Proposal: Good Neighbor Policy

Dan Kaminsky effugas at best.com
Mon Dec 13 19:22:51 GMT 1999


Luke has asked me to make this a more explicit proposal, so I'm doing so:

I believe it is imperative that, in the coming developments of PDC
functionality, a *primary release objective* needs to be that we *not*
disable any network that a novice administrator incorrectly configures
Samba within.

The story I relayed earlier referenced what happened at a *very* large
multinational company--Linux workstations *banned* at their San Jose site,
all because of a misconfigured routing daemon.

As I said, we didn't design the protocols, but we have to live within
them.  If, in the process of experimenting with Samba PDC's, a junior
engineer interferes with--or worse, crashes--production machines, we're
going to be blamed and Samba is going to get a dangerous reputation.

We haven't had to deal with this yet because our PDC support is
(sadly/luckily) rather difficult to get working.  Microsoft has dealt with
this by making NT a holy terror to get functioning as a PDC at all, and an
absolute impossibility to get to *cease* functioning as one.

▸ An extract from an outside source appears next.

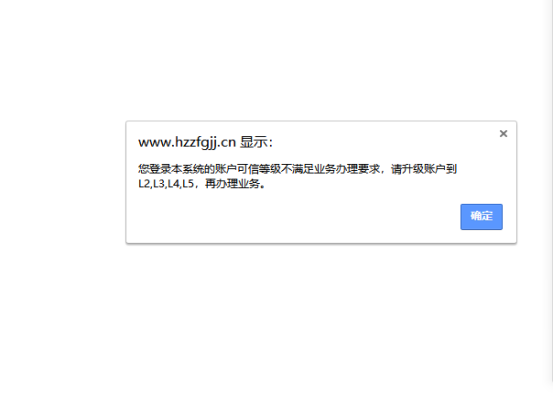This screenshot has width=554, height=400.
Task: Click the blank page area beside the dialog
Action: (x=63, y=182)
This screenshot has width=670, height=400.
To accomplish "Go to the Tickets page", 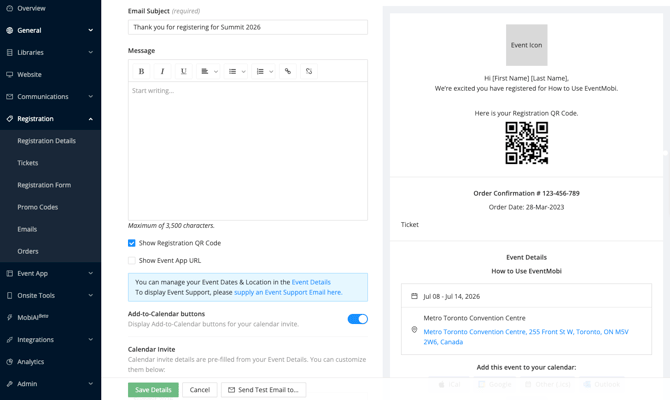I will (x=28, y=163).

I don't see the latter changing, but the former's going to.  When it does,
we *have* to check to see if our behavior is such that it will break the
local LAN.  If so, unless the user has explicitly configured their version
of Samba not to(preferably through a *compile time switch*), we need to
disable ourselves.

Nothing we ever expect anybody to actually test should ever cause damage
outside the scope of the user's own computer.  Such is the requirement of
the Good Neighbor policy I propose, and honestly I presume is already in
place in some unofficial manner.

Yours Truly,

	Dan Kaminsky
	DoxPara Research
	http://www.doxpara.com

P.S. This what you wanted me to write up, Luke?